PROMPT: Put the rows starting at the line containing "This screenshot has width=1757, height=653." and ending at the line containing "star-icon is located" into a two-column CSV with the columns input and output, one line per row, each in a quoted field with line breaks replaced by spaces. Leave the pictures out.

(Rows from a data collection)
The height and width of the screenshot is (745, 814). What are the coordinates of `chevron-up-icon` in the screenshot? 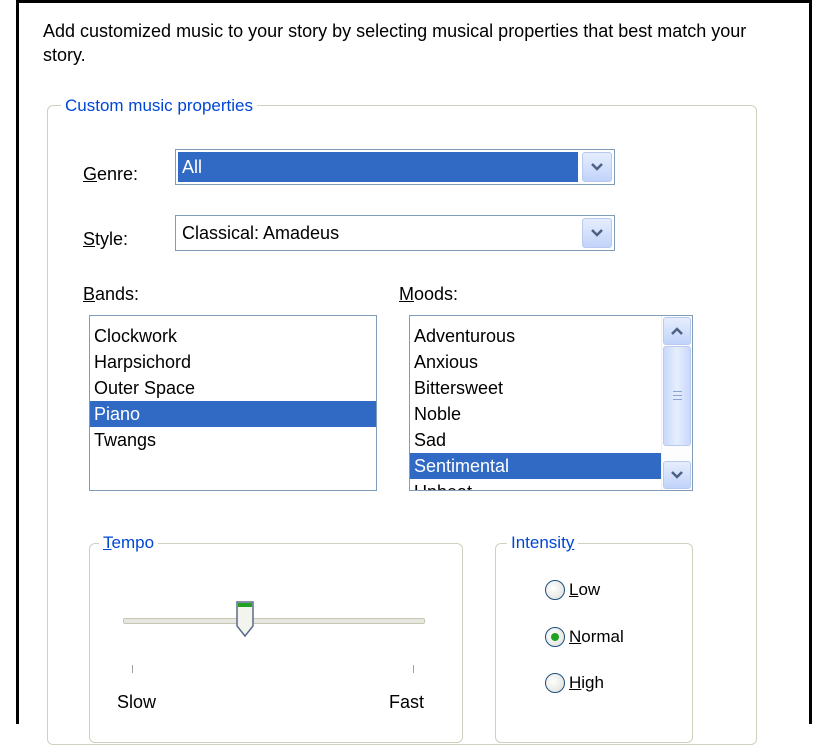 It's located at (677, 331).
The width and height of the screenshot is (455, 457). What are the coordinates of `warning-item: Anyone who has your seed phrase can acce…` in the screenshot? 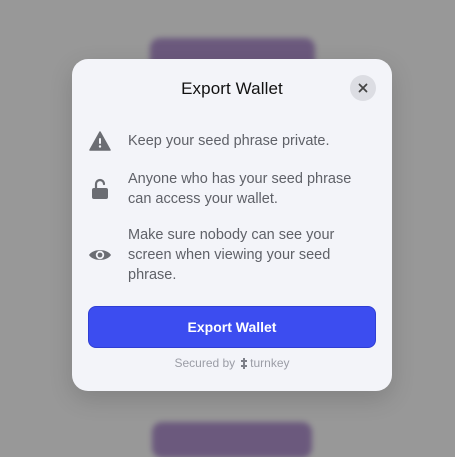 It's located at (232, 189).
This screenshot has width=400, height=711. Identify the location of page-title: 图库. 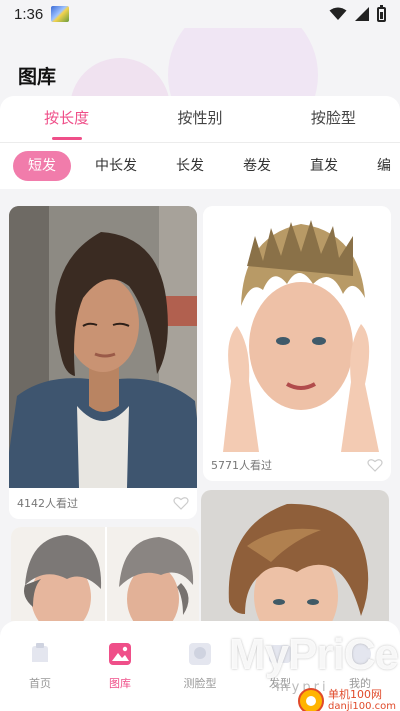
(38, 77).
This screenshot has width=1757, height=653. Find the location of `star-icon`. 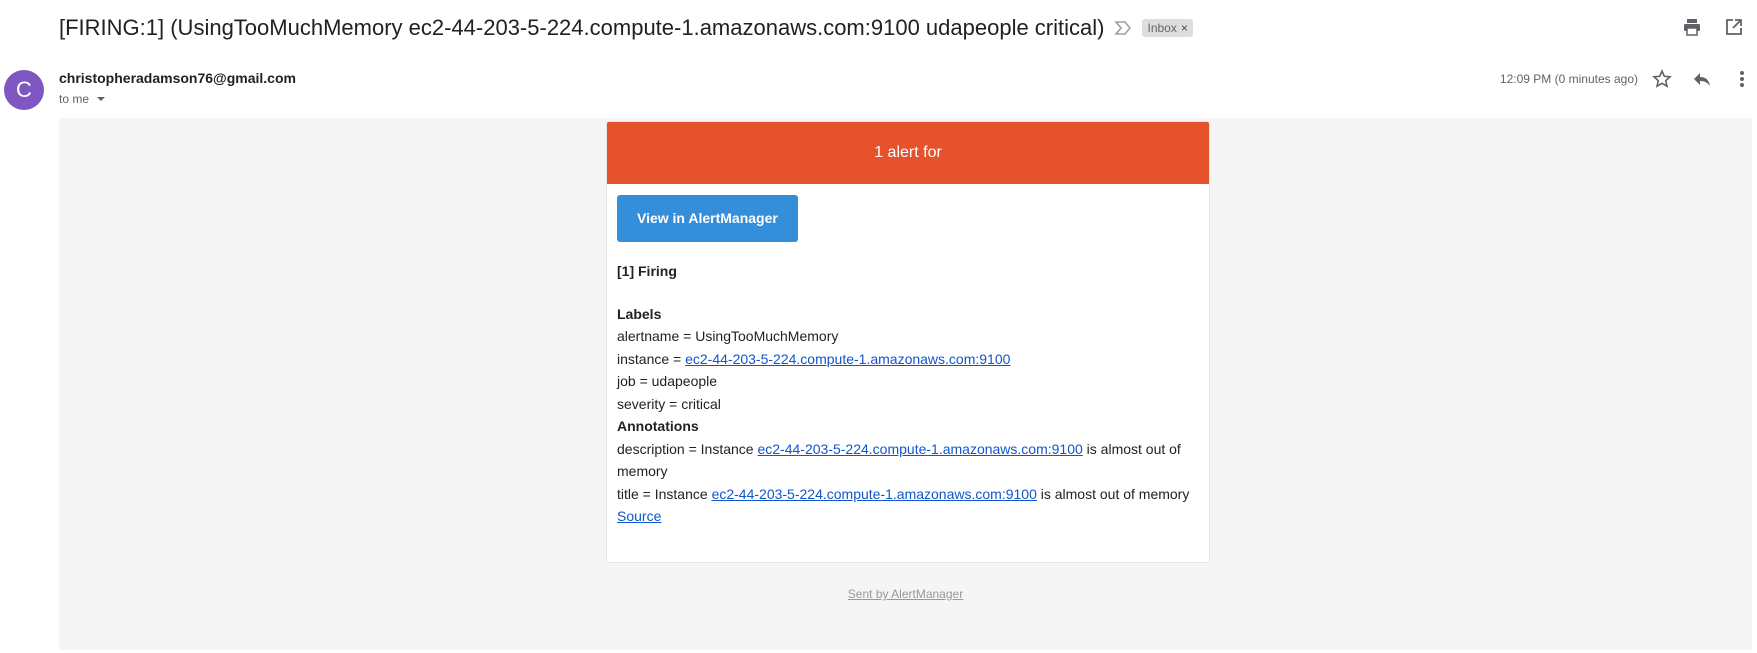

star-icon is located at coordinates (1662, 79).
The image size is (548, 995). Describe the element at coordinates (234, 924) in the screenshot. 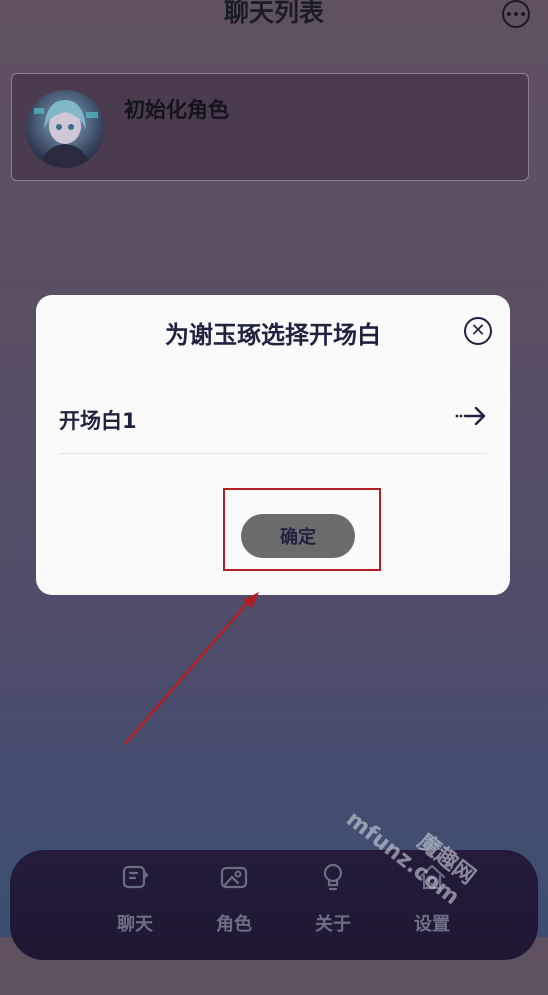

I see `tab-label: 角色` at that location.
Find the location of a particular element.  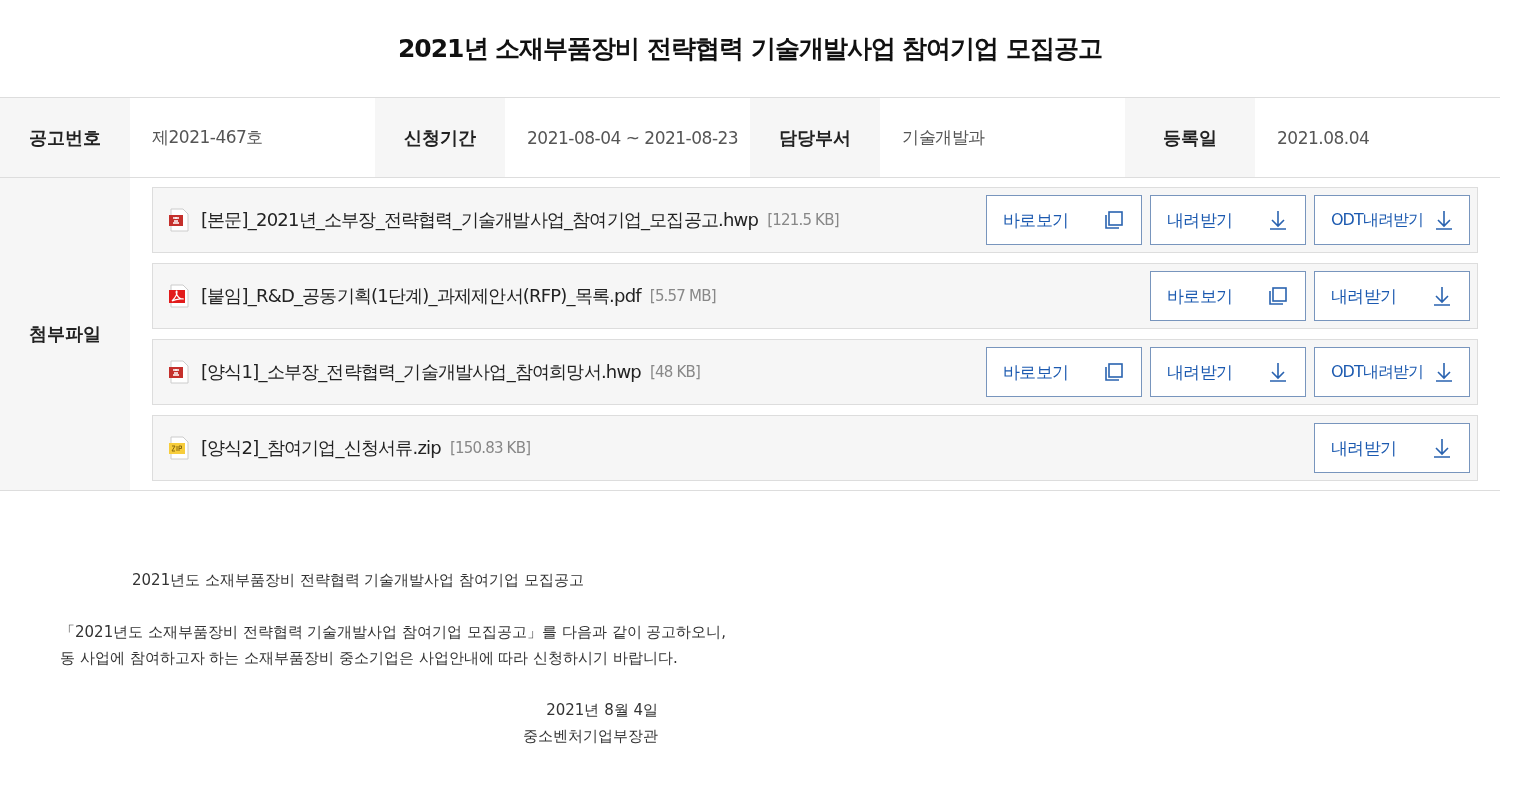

RESULT OF THIS TASK:
input,output
"This screenshot has width=1757, height=653. Find the location of `star-icon`.","star-icon is located at coordinates (1662, 79)."